- REQUIRED WORK:
**a.** According to the text about the novel This Family Of Things, what does Bird do that draws the scorn of his neighbors and siblings? Answer in one to three sentences.
**b.** Continue the review of the novel This Family Of Things from its last sentence.

On his way back up from the yard Bird had seen something white and round – a girl who had curled herself into a ball. Lifting her was like retrieving a ball of newspaper from out of the grass or an empty crisp bag that someone had flung over the ditch. She seemed to lack the bones and meat and muscle of real people. She felt as if she was filled with feathers.

On the day Midge Connors comes hurtling into Bird Keegan’s life, she flings open his small, quiet world. He and his two sisters, Olive and Margaret, have lived in the same isolated community all their lives, each one more alone than the others can know.

Taking in damaged, sharp-edged Midge, Bird invites the scorn of his neighbours and siblings. And as they slowly mend each other, family bonds – and the tie of the land – begin to weigh down on their tentative relationship. Can it survive the misunderstandings, contempt and violence of others?

A poignant and powerful study of the emotional lives of three siblings and the girl who breaks through their solitude.

My Review

This Family Of Things is a novel that focuses mainly on two families in a small town in Ireland. Midge comes from an abusive family, all her brothers and sisters have left home and are not in touch. Bird, Margaret and Olive are siblings who run a farm nearby. When Bird finds Midge late at night all their lives change.

- DATASET SECTION:

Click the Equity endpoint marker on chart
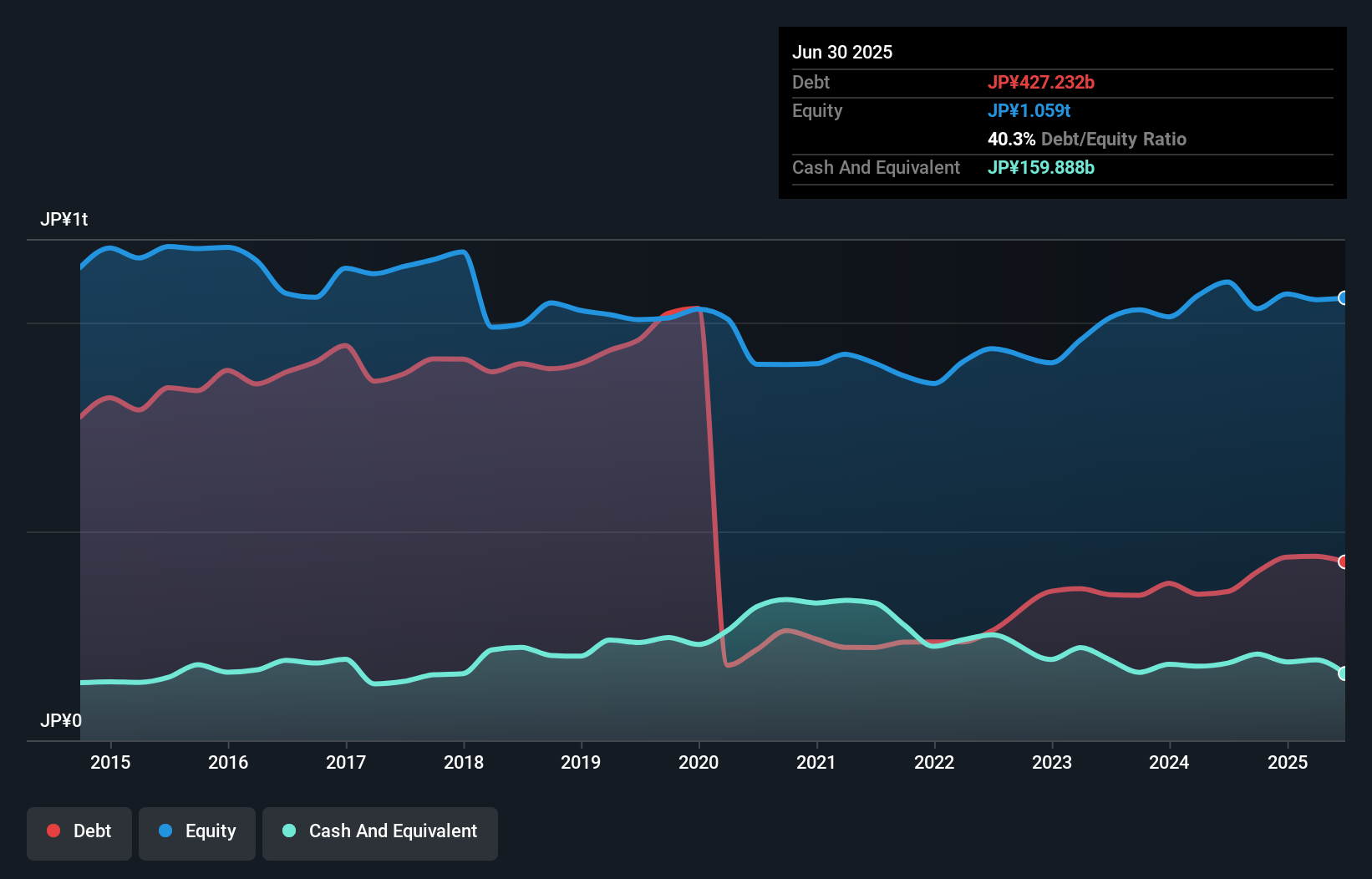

- OUTPUTS BY TASK:
**a.** Bird draws their scorn by taking in Midge Connors, a damaged, sharp-edged girl he finds curled up on his way back from the yard.

**b.**
I haven’t read much Irish fiction but the books that I have read I have enjoyed. I like the humour and the approach to life that you never seem to see in novels set elsewhere. I found though, that I didn’t get into this immediately. I think this was mainly because I was only reading a bit at a time. Once I could read it in bigger chunks I enjoyed it a lot more.
All the characters were different, even Bird and his sisters had little in common. All coped with their various problems in different ways and none could be judged with how they chose to live their lives. I did struggle though with the way I felt about Midge until the second half of the novel.
Set in Ireland and Oregon, I preferred the Irish setting. The way the villagers communicated with each other was magical, if not always likeable. A combination of compassion, ridicule, denial, fear and sarcasm that all felt natural.
A different type of novel from my usual crime fiction but it was a welcome one. Recommended.
With thanks to the publisher for the copy received.